L protein, the main component of RABV RNP and the viral polymerase, showed comparable conservation to the N protein, and composed 2127 amino acid residues distributed into six conserved motifs (I-VI) to the level of mononegaviruses (Poch et al., 1990). RNA binding domain positions (543-563) of motif II, polymerase active site of motif III positions (726-731) (Schnell and Conzelmann, 1995), and polyadenylation/protein kinase related glycine-rich domain of motif VI positions (1704-1708) (Poch et al., 1990) were all conserved in the 5EG-QH19 sequence as well as other AF4 lineage sequences (Figure 8).
Phylogenetic analysis
A phylogenetic tree was constructed using maximum likelihood method of MEGA version 11.0.10 (Tamura et al., 2021). It included 60 complete RABV sequences that represented known RABV clades/ lineages in Africa and Middle East (Table S1) and (Figure 9C). Leader and tailer sequences were excluded from the analysis as some sequences lacked them. The tree revealed that the 5EG-QH19 clustered with other Egyptian viruses (from 1950 to 2009) which belonged to the Africa 4 lineage (AF4) (figure 9C) of the cosmopolitan clade of Lyssavirus rabies first described in (David et al., 2007). These data were further supported by genetic analysis of partial N and G sequences from Egypt available in the GenBank database (data not shown). Further phylogenetic analysis relied only on AF4 lineage sequences with SAD B19 vaccine strain sequence as an outgroup (Figures 9N- 9L). Nucleoprotein and matrix protein followed by L showed the highest amino acid conservation level followed by P and G which showed more variation. Genomic as well as genetic trees based on nucleotide sequence (data not shown) supported the presence of two RABV sub-populations/ variants in Egypt; the old one contains sequences from 1950, 1979 and 2007 (putative AF4a) while the newer one included sequence from 1998 to 2019 (putative AF4b) (Figures 9C, 9P, 9G and 9L).
Discussion
In this study, the complete 5EG-QH19 RABV genome from an Egyptian stray dog was analyzed a decade after the last published sequence (Dellicour et al., 2019). It was 19119nt long, obtained directly from brain tissue homogenate and assembled only from 851 relevant reads out of 422149 total reads (≤0.2%). The assembled genome was first compared to 60 RABV genomes representing almost all known clades/ lineages in the Middle East and Africa. 5EG-QH19 RABV genome clustered within the cosmopolitan AF4 lineage with other RABV genomes from Egypt. Further analysis relied on comparison with other AF4 genomes and SAD B19 vaccine strain. Excluding the lost 7 highly conserved nucleotides from the leader of 5EG-QH19 sequence, variation in the complete genome length was attributed mainly to deletions and insertions in the intergenic regions (1-2 nt). ORF sizes were fixed compared to either SAD B19 vaccine strain or to other AF4 genomes from Egypt (Table 3).

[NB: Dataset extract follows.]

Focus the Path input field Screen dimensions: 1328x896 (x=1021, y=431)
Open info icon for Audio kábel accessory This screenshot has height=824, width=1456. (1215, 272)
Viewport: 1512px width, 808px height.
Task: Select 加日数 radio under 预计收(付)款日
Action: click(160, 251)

Like most of wild-type RABV, 5EG-QH19 genome and all members of AF4 lineage lacked the additional TTP signal reported in the G-L intergenic space of Pasteur vaccine (PV) and related strains (Conzelmann et al., 1990). Dependence on the second conserved TTP signal and utilization of the G-L intergenic space as a long untranslated region upstream to L gene was linked to reduced efficiency of L transcription, expression, and enhanced pathogenicity of wild-type viruses (Marston et al., 2007). The added adenine insertion in the G-L intergenic space of the 5EG-QH19 genome (Figure 2) could also be linked to enhanced pathogenicity of this wild-type virus. Transcription initiation, termination, and polyadenylation (TTP) signals were conserved as previously reported (Conzelmann et al., 1990; Mochizuki et al., 2009; Jiao et al., 2011) except N mRNA polyadenylation signal TG(A)6 which lacked the 7th A residue (figure 2). It was previously reported that additional adenine in the polyadenylation signals might affect the function of these signals, and the best length in 7 A residues (Conzelmann et al., 1990). A similar effect related to deletion cannot be excluded but studies are needed to prove it.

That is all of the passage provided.